AI

Industrial AI can benefit telcos, enterprises and... the environment?

  • Nokia Bell Labs and e&, a UAE telecom operator, are collaborating to develop AI use cases on industrial networks
  • The collaboration will explore immediate AI opportunities including worker safety and health
  • Another key focus of the AI partnership is environmental monitoring

More applications are cropping up to show us what’s possible when artificial intelligence (AI) goes beyond buzzwords and starts solving real-world problems. And all players — telco operators, enterprises, vendors — stand to benefit. In addition, even though AI is generally thought of as bad for the environment, it could also have a positive impact by optimizing digital processes and energy usage.

A new research and development deal between Nokia Bell Labs and e&, a UAE state-owned telecom operator, serves as the latest example of this. By integrating Nokia’s AI research with e&’s network, the two are collaborating to create AI use cases that could transform industrial sectors.

While specific use cases haven’t been finalized yet, Nokia and e& are evaluating opportunities related to “worker safety and health,” as well as “environmental monitoring,” said Thierry Klein, president of Solutions Research at Nokia Bell Labs.

Klein noted AI can create digital representations of physical operations by using network data, otherwise known as digital twins, for better understanding and optimizations of industrial environments. “AI is critical in creating this bridge between the physical and the digital worlds,” he told Fierce Network.

To date, there is a “significant challenge for any enterprise in leveraging AI effectively,” said Eric Hanselman, chief research analyst for TMT at S&P Global Market Intelligence. Many organizations could benefit from any opportunity where AI-based optimizations can be put to work across infrastructure, rather than integrated into individual products or services.  

Working with a telco operator like e& to harness the operational data generated by the network that interconnects an industrial facility offers a “unique value,” Hanselman told Fierce. Rather than simply putting AI to work in an environment, it’s creating the source of operational telemetry, creating potential to “significantly expand operational visibility.”

Industrial AI as a telco play

Nokia is largely looking at this partnership from an enterprise and industrial perspective. “We are very much focused on the application of AI technologies to solve enterprise and business challenges in a variety of different vertical sectors,” Klein said.

But that doesn’t mean there isn’t huge opportunity for e&, and telcos in general, when it comes to integrating AI across their industrial networks.

As AI becomes increasingly important for network optimization and improving customer experiences, partnerships with companies like Nokia, that have extensive automation tools and research, can open up new avenues for telcos.
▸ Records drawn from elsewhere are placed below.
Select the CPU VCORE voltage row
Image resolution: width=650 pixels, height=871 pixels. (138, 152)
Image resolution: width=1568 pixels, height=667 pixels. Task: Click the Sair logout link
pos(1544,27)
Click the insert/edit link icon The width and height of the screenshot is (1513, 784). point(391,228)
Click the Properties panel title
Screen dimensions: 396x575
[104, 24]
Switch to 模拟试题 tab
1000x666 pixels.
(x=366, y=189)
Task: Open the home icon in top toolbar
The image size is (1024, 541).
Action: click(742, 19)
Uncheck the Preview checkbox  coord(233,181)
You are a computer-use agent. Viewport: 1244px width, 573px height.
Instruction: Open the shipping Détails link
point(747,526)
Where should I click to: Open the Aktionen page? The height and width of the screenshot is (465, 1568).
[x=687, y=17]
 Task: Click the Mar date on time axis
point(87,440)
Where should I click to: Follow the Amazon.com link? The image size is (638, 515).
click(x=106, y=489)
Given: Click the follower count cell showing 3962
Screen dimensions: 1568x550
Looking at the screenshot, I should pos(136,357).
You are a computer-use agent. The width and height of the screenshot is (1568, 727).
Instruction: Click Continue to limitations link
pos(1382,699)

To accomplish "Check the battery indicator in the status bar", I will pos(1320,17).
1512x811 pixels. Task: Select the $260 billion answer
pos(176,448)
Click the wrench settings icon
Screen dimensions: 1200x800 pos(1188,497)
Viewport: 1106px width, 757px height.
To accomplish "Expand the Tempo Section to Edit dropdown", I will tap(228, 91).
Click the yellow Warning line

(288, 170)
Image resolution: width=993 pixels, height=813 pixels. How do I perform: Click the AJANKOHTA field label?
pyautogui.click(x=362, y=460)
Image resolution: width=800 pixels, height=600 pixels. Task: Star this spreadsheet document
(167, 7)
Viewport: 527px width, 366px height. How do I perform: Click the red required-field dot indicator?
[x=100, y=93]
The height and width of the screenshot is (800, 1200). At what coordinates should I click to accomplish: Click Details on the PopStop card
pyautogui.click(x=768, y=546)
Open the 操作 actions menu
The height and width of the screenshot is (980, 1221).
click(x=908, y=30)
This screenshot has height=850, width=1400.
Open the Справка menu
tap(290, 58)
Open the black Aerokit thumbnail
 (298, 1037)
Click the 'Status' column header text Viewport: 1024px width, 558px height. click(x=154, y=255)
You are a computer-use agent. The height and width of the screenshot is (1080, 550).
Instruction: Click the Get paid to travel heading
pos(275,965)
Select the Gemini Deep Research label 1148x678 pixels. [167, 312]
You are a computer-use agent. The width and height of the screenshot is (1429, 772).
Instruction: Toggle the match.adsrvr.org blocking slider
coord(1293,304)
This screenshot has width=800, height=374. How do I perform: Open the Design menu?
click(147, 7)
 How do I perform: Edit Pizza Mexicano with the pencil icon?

For example, Hanselman mentioned that logistics and fleet operations could be AI’s low-hanging fruit in the near term, offering telcos an immediate avenue for adding value through AI-driven network enhancements. While the long-term potential of industrial automation is also there, these shorter-term applications could give operators the breathing room they need to scale up AI initiatives.

“Industrial applications are longer term opportunities with significant potential,” he said. “Realizing the benefits will take time, but there is value in the near-term visibility that it provides.”

Can AI really reduce carbon emissions?

A cornerstone of Nokia’s collaboration with e& is reducing carbon footprints and increasing the sustainability and resilience of industrial operations. Specifically, it promises to get e& closer to its ambition of reaching net-zero status in the UAE by 2030.

The question is, how much of a difference can AI really make when it comes to sustainability?

According to Hanselman, the potential for AI to contribute to net-zero goals is promising, especially in industrial settings, where processes are less digitized compared to most other telecom operations that are already well-optimized. “There’s the potential for AI to provide incremental improvements in both telecom and industrial environments, with the greater promise in industrial,” Hanselman said.

“There’s room for optimization and most of this is in reducing energy demand growth as networks become denser. On the industrial side, there’s more opportunity to optimize processes that have been more gradual in digitization.”